LifeSouth Community Blood Centers is a not-for-profit blood bank incorporated in Florida.  LifeSouth is headquartered in Gainesville, Florida, and serves over 125 hospitals in Florida, Georgia and Alabama.  It has formerly been known as Civitan Regional Blood Centers.

History 

In 1974, hospitals were in critical need of volunteer blood donors after the FDA curtailed the practice of paying donors for blood donations. Gainesville, Florida hospitals (Alachua General Hospital, UF Health Shands Hospital and North Florida Regional Medical Center) all agreed that a non-profit community blood center was the answer and made an appeal to all local civic organizations. The Gainesville Civitan Club was the only organization that agreed to take on this task. Members backed a loan with their own money to start what they called Civitan Regional Blood Center – today known as LifeSouth Community Blood Centers.

For the past 40 years, LifeSouth has grown at the request of hospitals in need of a community blood supplier.

Today, LifeSouth has close to 1,000 employees and operates as a 501(c)(3) nonprofit organization overseeing an annual budget of nearly $80 million.

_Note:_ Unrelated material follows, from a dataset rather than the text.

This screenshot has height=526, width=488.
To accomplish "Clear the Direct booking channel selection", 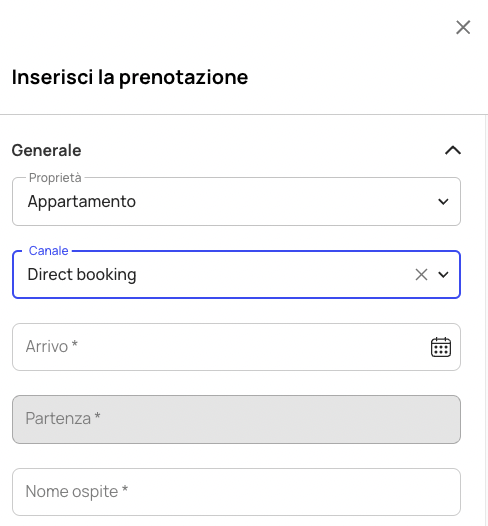I will (421, 274).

Foundations and affiliates

LifeSouth Community Foundation 
LifeSouth Community Foundation is a support affiliate of LifeSouth Community Blood Centers, a nonprofit 501(c)(3) charitable organization. The LifeSouth Community Foundation educates and raises awareness of the ways to share life with others through the donation of blood, apheresis, marrow, cord blood, organ and tissue. The Foundation works to educate citizens about donation.

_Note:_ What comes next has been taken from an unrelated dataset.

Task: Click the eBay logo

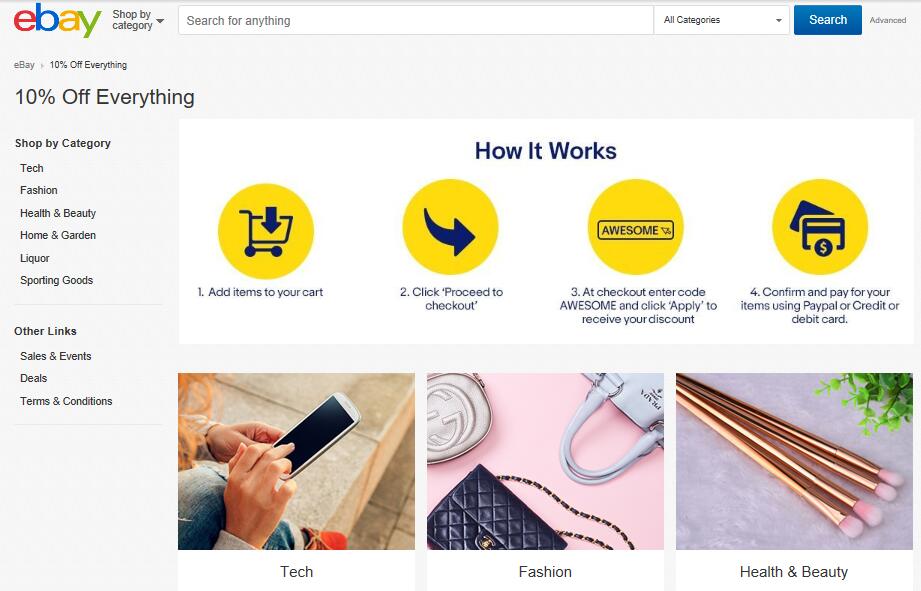Action: point(57,20)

LifeSouth Cord Blood Bank 
LifeSouth Cord Blood Bank is a community-based public cord blood bank that collects and stores umbilical cord blood for the purpose of clinical cures and basic research in the field of stem cell transplantation. LifeSouth Cord Blood Bank participates in the network of public cord blood banks affiliated with the National Marrow Donor Program’s Be The Match Registry and the Center for International Blood and Marrow Transplant Research. LifeSouth Cord Blood Bank is a program of LifeSouth Community Blood Centers which performs community and donor education, cord blood collection and processing, distribution of the cord blood units, and evaluation of transplant outcomes.